My response is that if you step on the gas pedal and you don’t feel the car accelerate even a little, that wasn’t the gas pedal you stepped on.
Which sounds like I’m raining on the parade. But I don’t think it’s raining on the parade to say that a parade is not a parade if nobody can detect it.
How Powerful is Social Media?
Let’s look at a case study done several years ago by Darren Rowse at ProBlogger.com. Darren is one of the best bloggers in the world and he had a new product to launch. He used several different marketing tools and standard tracking methods to trace the connection between his marketing and his sales. You can read his article here.
Darren found that only 3% of his sales came from all his combined social media marketing efforts on Twitter, Facebook, LinkedIn, Pinterest, and Google Plus. That is not a typo. 3%. Three percent. You may be wondering how it could only be three percent? Where did all the rest of his sales come from? Here’s where:
- 3% came from Darren’s affiliates—people who actively promoted his products in exchange for a percentage of sales.
- 7% came from Darren’s blog posts. That is shockingly low, considering that Darren is one of the most famous and successful bloggers in the world.
- 87% of Darren’s sales came from email Darren sent out.
That’s right. Darren made the overwhelming majority of his money from email, even though email was just a small part of his marketing efforts.
In Darren’s blog post where he reported these results, he faced up to the obvious question: If social media doesn’t generate sales, then what’s it good for?
You can read his article to see what he thinks on the matter.

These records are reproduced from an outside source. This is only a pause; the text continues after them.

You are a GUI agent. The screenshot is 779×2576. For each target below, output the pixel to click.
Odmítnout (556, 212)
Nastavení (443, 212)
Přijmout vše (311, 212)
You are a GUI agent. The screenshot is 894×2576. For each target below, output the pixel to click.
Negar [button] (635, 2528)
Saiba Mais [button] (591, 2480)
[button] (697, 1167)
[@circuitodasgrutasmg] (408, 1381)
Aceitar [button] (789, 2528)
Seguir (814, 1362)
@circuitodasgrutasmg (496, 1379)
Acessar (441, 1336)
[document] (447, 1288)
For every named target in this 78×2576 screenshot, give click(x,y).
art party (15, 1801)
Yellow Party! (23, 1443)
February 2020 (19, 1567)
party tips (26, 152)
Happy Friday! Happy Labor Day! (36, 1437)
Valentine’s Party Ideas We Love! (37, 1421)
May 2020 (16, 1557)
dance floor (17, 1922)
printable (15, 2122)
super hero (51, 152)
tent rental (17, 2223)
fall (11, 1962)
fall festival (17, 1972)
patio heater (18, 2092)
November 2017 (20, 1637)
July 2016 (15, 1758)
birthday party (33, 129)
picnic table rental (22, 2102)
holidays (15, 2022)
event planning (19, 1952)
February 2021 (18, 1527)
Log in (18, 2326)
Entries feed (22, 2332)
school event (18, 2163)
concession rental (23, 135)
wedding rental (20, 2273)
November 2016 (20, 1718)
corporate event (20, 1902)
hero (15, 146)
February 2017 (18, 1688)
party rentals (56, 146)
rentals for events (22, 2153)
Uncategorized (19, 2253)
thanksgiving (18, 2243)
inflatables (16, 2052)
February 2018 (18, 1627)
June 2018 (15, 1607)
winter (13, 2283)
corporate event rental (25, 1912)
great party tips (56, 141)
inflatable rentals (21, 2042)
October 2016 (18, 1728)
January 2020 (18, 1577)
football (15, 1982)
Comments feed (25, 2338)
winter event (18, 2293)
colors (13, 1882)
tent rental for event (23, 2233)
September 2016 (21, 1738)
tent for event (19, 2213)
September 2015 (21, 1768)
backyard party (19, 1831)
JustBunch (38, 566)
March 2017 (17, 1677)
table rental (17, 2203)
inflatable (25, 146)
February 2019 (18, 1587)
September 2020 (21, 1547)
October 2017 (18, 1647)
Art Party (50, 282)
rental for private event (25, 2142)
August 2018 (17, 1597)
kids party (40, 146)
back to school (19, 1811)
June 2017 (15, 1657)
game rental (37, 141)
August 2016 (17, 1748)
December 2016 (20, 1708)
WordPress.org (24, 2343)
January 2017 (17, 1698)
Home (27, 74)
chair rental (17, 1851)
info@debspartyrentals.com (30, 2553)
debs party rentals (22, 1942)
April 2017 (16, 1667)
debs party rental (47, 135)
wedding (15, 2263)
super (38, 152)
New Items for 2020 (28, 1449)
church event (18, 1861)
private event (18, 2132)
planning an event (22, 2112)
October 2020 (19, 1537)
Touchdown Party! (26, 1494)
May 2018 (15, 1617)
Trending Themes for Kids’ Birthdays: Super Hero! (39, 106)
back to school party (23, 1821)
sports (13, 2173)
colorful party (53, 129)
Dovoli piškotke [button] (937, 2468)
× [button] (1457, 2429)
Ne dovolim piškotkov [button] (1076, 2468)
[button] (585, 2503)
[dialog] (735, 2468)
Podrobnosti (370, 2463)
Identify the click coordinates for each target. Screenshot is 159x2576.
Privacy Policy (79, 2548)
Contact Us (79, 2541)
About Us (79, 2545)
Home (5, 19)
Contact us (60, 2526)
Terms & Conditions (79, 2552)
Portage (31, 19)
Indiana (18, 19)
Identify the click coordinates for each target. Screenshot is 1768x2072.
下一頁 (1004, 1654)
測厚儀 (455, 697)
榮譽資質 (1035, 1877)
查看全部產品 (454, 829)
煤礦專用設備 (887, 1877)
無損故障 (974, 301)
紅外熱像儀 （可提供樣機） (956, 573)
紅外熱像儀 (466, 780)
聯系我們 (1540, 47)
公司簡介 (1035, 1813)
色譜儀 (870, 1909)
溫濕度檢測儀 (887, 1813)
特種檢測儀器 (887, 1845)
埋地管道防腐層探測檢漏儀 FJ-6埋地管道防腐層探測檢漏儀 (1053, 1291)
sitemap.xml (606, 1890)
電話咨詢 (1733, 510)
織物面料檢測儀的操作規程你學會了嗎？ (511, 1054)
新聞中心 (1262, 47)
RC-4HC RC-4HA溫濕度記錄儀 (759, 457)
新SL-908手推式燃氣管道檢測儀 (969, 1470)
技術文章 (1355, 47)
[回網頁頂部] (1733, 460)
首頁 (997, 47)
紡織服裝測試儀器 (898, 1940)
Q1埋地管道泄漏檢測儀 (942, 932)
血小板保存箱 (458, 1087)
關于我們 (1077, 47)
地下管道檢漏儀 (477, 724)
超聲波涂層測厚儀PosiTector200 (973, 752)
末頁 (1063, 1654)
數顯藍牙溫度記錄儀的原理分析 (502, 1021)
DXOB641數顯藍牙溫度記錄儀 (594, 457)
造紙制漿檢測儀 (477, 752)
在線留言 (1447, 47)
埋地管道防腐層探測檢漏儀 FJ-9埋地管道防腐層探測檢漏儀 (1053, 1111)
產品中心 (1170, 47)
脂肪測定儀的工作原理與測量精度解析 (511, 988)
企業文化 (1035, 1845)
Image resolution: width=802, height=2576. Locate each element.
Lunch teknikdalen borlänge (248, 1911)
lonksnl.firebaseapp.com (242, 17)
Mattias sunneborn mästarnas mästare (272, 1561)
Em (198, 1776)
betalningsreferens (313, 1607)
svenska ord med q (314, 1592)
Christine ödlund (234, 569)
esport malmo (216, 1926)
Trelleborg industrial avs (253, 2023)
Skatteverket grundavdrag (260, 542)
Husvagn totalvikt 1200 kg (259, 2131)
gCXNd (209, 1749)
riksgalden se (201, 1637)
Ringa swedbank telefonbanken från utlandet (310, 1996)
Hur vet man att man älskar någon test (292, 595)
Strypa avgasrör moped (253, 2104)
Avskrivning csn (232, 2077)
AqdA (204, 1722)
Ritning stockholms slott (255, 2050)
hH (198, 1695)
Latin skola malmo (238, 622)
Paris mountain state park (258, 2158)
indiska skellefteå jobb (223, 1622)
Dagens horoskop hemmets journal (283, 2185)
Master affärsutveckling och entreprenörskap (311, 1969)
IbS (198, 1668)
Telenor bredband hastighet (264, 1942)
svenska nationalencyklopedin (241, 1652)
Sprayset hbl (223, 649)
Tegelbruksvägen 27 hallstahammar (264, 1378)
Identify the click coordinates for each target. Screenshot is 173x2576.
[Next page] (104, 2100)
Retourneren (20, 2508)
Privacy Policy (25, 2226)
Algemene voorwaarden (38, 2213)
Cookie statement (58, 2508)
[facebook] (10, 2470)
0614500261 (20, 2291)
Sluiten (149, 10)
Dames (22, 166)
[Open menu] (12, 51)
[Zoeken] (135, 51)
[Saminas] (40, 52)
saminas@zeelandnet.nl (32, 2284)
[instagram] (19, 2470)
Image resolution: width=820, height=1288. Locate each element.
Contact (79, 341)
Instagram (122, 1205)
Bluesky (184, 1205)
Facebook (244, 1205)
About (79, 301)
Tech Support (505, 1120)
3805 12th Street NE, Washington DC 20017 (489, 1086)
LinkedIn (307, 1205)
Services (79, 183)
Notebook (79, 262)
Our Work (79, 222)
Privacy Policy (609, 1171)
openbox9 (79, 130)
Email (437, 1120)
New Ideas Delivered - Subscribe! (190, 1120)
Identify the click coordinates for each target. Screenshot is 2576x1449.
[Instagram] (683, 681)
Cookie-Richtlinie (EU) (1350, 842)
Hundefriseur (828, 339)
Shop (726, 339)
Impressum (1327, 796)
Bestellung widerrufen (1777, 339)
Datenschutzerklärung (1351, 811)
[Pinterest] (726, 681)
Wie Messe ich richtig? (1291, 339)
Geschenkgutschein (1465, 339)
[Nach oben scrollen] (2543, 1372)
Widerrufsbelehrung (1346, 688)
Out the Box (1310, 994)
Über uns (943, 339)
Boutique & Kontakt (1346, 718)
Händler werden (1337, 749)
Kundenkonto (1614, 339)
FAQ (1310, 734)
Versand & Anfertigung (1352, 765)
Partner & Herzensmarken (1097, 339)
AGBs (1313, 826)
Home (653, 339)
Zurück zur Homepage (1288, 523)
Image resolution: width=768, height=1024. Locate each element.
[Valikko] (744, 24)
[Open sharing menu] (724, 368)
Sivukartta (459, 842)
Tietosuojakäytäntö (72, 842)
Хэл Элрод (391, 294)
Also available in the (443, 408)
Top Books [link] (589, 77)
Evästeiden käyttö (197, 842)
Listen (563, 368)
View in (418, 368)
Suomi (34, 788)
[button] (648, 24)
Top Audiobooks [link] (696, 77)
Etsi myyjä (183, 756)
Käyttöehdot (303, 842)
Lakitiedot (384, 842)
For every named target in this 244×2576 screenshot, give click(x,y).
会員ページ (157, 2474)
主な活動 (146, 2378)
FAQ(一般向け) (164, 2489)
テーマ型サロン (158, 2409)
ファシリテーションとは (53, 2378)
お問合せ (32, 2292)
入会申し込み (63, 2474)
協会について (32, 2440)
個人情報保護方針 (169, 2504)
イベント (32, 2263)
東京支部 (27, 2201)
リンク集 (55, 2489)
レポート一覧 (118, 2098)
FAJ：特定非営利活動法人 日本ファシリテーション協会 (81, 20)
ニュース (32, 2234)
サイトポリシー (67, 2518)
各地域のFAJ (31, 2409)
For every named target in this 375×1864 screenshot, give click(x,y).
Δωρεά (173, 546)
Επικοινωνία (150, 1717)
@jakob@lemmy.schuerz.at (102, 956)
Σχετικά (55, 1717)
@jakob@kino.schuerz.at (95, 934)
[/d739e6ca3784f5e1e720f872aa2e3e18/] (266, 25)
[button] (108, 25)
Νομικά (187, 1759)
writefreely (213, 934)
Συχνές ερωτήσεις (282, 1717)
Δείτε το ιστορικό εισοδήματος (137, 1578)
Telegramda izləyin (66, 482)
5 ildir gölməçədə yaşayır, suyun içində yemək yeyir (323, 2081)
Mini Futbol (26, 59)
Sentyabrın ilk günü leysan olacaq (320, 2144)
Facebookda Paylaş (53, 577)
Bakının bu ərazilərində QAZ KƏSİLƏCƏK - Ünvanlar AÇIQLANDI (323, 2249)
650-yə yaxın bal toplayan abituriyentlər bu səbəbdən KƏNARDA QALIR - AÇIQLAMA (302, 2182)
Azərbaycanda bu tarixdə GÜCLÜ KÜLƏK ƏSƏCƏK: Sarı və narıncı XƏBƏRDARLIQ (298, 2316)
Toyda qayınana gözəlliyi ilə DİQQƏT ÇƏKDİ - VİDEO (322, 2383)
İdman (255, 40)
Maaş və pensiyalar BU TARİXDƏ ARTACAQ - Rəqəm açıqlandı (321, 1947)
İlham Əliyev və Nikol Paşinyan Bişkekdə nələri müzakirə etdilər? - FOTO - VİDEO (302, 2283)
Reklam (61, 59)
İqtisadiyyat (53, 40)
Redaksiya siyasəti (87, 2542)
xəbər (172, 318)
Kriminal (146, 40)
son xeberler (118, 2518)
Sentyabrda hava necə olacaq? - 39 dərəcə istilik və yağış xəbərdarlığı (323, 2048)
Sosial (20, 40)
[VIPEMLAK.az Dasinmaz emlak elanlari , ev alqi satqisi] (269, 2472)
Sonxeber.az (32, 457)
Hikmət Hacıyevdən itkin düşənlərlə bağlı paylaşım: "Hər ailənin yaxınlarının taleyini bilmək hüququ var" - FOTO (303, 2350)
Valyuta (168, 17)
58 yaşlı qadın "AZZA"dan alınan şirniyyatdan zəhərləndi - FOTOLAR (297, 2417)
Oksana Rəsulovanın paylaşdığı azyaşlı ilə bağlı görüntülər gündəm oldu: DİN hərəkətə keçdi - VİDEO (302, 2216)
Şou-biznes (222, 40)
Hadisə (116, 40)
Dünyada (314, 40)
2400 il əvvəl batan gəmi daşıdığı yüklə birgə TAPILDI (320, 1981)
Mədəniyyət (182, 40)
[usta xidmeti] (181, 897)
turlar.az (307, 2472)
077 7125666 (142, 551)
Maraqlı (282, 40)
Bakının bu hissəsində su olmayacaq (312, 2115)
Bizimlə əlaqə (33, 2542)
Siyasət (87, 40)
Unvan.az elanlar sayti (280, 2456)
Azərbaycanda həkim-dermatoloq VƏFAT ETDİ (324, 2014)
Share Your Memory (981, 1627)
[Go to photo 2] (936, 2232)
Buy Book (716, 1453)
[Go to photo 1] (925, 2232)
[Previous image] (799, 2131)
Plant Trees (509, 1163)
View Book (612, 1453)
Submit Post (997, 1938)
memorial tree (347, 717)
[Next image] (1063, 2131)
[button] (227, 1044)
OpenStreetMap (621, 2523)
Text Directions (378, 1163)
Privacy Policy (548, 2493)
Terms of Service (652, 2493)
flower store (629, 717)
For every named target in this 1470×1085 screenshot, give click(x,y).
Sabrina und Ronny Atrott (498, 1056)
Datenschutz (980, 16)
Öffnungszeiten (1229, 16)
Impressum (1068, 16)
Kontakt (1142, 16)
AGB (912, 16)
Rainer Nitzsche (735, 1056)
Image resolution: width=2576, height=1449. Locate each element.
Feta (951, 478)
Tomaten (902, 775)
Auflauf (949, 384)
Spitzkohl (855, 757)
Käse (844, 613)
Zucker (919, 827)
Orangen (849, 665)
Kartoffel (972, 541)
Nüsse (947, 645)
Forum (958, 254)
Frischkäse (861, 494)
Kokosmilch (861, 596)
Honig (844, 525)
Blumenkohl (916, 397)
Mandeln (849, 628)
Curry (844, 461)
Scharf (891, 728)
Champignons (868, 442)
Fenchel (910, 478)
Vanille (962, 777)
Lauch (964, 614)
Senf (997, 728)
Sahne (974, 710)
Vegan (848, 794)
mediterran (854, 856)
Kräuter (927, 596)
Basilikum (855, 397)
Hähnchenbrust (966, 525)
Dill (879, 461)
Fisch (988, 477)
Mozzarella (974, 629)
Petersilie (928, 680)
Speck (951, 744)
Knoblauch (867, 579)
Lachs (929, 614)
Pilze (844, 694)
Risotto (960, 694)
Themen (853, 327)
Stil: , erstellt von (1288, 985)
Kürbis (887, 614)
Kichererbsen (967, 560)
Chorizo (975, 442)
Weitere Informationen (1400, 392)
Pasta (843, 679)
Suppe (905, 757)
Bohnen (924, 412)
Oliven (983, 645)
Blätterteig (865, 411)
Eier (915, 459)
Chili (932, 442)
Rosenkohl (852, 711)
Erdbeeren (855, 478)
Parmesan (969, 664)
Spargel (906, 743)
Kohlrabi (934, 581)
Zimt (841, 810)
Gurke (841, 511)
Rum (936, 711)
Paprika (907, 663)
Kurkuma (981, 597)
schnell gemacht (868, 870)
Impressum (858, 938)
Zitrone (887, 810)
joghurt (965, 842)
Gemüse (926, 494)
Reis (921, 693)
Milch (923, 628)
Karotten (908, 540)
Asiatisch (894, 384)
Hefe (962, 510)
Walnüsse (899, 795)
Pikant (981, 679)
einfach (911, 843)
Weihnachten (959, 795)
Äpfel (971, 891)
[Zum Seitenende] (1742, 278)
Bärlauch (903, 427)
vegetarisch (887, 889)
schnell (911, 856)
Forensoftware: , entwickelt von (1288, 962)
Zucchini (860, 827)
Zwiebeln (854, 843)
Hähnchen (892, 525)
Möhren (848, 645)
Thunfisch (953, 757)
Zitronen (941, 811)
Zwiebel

I have an opinion which I’ll give you a bit further down in this article.
But first a little marketing theory so we have the vocabulary we need.
Basic Marketing Theory
Any working marketing strategy needs to achieve three things. If you do all three of these things well, you succeed. If you fail on any one of these three things, you fail. Here are the three phases of marketing:
- Attract
- Engage
- Convert
“Attract” means that you find a way to make people learn that you exist. There are 7 billion people on the planet. Most of them have never heard of you.
“Engage” means that you provide enough information to the people you attracted so that they know you’re a person worth listening to.
“Convert” means that you motivate somebody you have attracted and engaged to finally pull out their credit card and buy your stuff.
You can’t convert people you haven’t engaged.
You can’t engage people you haven’t attracted.
Attraction, engagement, and conversion can happen very quickly. It’s possible to take somebody through all three of these phases in 5 minutes, as long as you do them in the right order and do them well.
What Social Media is For
Now let’s look at what Darren measured in his experiment. Darren was exclusively measuring conversion. He emailed, blogged, tweeted, FaceBooked, and more—all in an attempt to get people to pull out their credit cards and buy his product. He found that email worked best for conversion, by a huge margin.
And if you look at Darren’s explanation of what he thinks social media is for, it all comes down to attracting and engaging. Darren is a smart guy. I think he’s right.
So if you’re going to use social media, then focus your efforts on those two things.
- Attract people to your website, where they can sign up for your email list.
- Engage them so they know you’re a person worth listening to.
That’s what social media is for.
And by the way, you can measure attraction. You can measure engagement. You can measure conversion.
But the important thing to keep in mind is that these three things don’t ADD.
They multiply, because they happen in sequence:
Marketing Success = Attraction x Engagement x Conversion.
So if any of these is zero, then your marketing amounts to zero.
And if all of them are maxed out, then your marketing efforts are maxed out.
Homework
- What’s your marketing strategy? What do you do to attract? What do you do to engage? What do you do to convert?
- How are you measuring your attraction? How are you measuring your engagement? How are you measuring your conversions?
- Which of these phases is working well for you and which isn’t?